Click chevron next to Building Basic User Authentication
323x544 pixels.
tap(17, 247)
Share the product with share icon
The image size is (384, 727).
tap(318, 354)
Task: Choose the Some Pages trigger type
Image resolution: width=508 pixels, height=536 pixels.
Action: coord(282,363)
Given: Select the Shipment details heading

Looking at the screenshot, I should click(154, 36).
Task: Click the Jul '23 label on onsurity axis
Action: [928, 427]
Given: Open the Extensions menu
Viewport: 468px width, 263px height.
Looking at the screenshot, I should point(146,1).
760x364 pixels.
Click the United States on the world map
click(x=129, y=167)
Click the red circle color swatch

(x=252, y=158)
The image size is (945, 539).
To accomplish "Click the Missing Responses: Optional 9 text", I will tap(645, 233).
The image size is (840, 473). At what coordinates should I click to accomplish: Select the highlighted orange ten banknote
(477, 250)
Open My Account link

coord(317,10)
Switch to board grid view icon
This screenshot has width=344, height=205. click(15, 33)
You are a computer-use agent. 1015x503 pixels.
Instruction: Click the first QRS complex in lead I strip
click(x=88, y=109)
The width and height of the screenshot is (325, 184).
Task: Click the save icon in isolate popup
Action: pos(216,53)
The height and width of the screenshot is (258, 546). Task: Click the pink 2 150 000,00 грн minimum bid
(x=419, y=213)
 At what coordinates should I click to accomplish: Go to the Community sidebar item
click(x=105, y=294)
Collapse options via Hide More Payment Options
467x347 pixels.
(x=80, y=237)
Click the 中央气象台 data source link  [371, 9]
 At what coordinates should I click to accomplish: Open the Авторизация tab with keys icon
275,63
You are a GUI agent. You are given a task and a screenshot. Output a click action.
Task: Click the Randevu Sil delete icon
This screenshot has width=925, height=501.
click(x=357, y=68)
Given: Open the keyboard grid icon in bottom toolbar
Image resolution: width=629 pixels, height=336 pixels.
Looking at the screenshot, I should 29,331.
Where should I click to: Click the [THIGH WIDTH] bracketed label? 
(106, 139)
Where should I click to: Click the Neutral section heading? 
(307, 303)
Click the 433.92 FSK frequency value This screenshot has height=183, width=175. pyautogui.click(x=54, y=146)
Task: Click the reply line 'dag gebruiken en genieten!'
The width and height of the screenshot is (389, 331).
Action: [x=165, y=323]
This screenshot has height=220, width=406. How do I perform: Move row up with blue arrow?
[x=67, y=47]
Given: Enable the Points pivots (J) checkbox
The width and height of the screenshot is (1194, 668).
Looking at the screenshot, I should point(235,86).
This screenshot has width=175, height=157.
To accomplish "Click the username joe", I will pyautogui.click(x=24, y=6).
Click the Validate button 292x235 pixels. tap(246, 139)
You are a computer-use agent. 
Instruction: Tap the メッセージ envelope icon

#### WHAT IS REQUIRED:
Say how many lines in the entries contain the string "computer". Nothing else belongs in the reply.

#### REPLY:
2